[[ Material supplied, beginning ]]

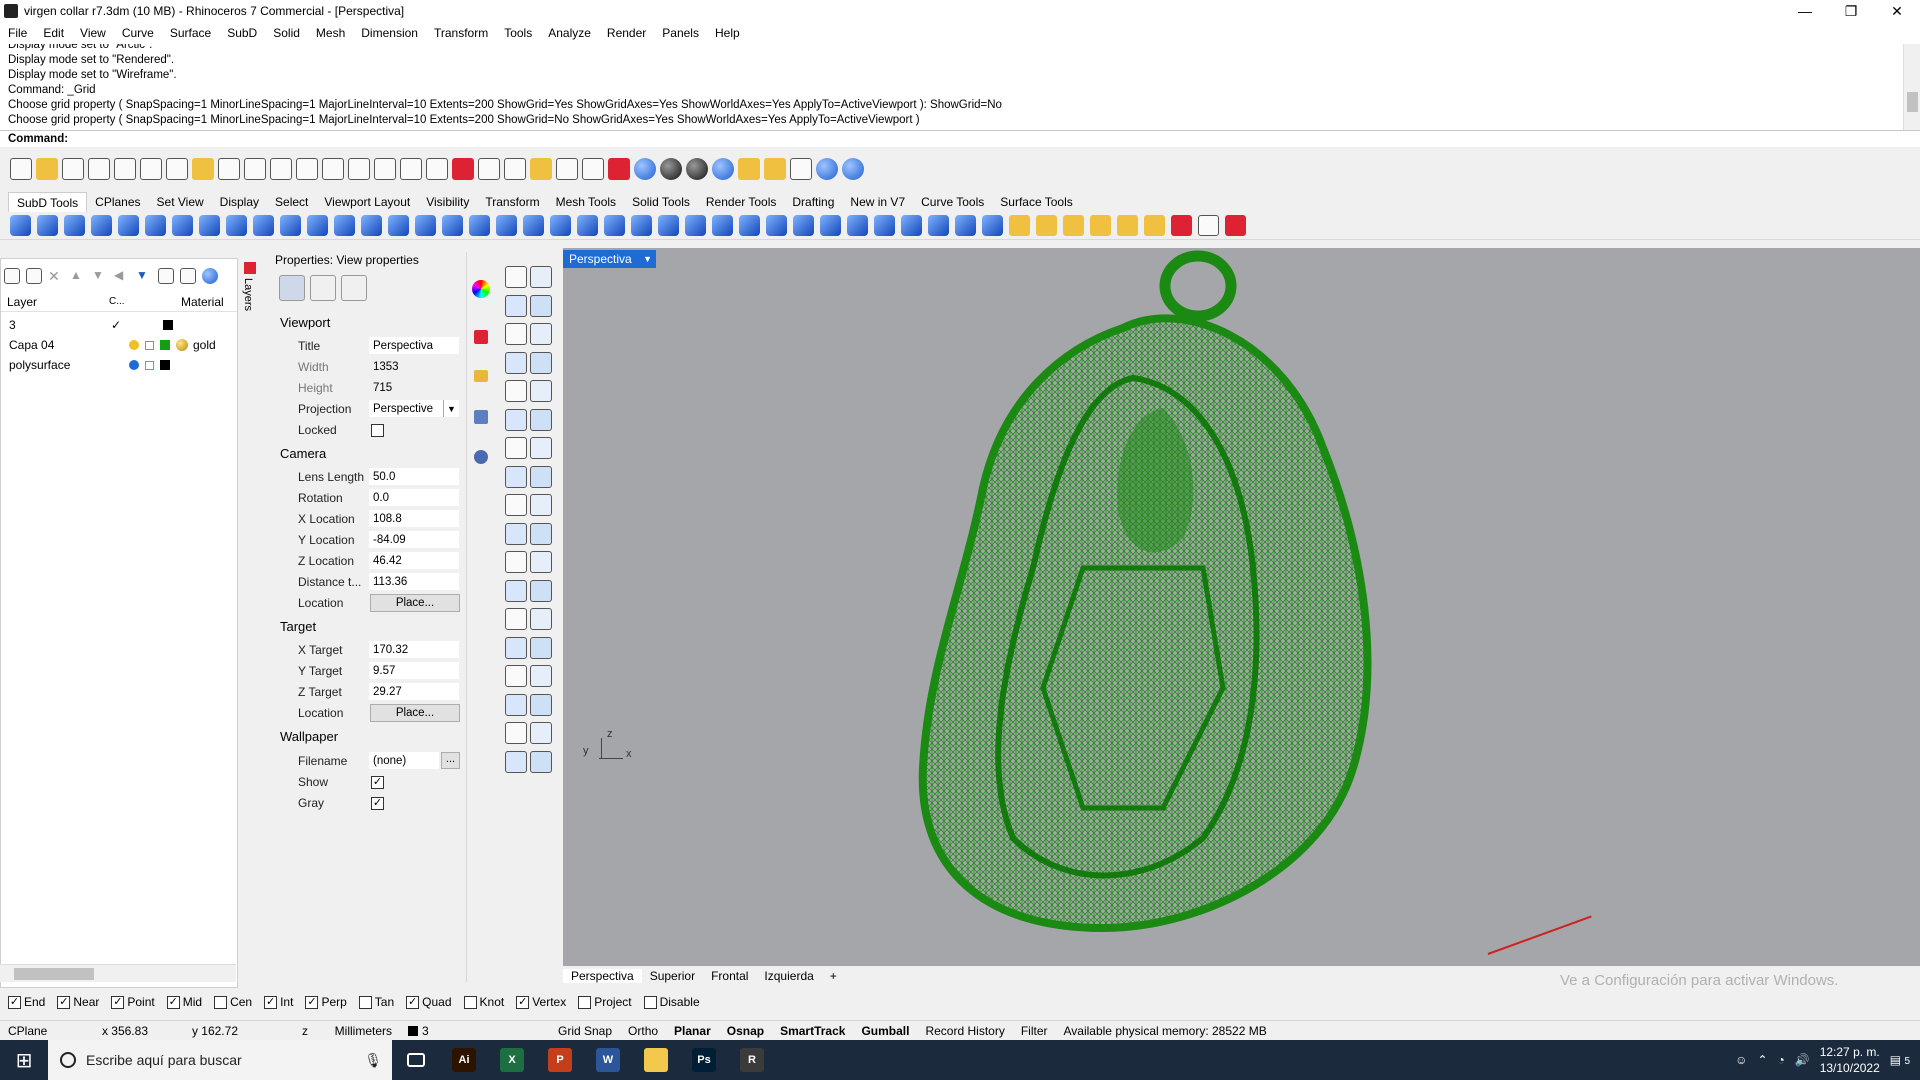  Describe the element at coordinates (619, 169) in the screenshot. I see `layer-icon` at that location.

[[ Material supplied, end ]]
[[ Material supplied, beginning ]]

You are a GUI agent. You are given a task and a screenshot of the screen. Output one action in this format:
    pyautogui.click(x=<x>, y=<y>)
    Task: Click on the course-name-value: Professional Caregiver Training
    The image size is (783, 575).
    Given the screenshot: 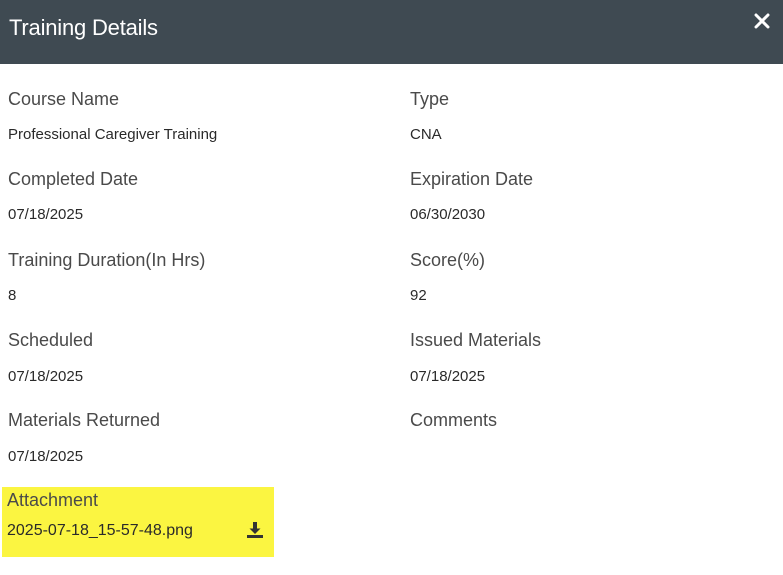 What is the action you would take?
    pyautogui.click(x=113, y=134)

[[ Material supplied, end ]]

Write out the lines from the one containing "You are a GUI" through the one containing "The image size is (783, 575).", inclusive, keeping each line unchanged.

You are a GUI agent. You are given a task and a screenshot of the screen. Output one action in this format:
    pyautogui.click(x=<x>, y=<y>)
    Task: Click on the course-name-value: Professional Caregiver Training
    The image size is (783, 575).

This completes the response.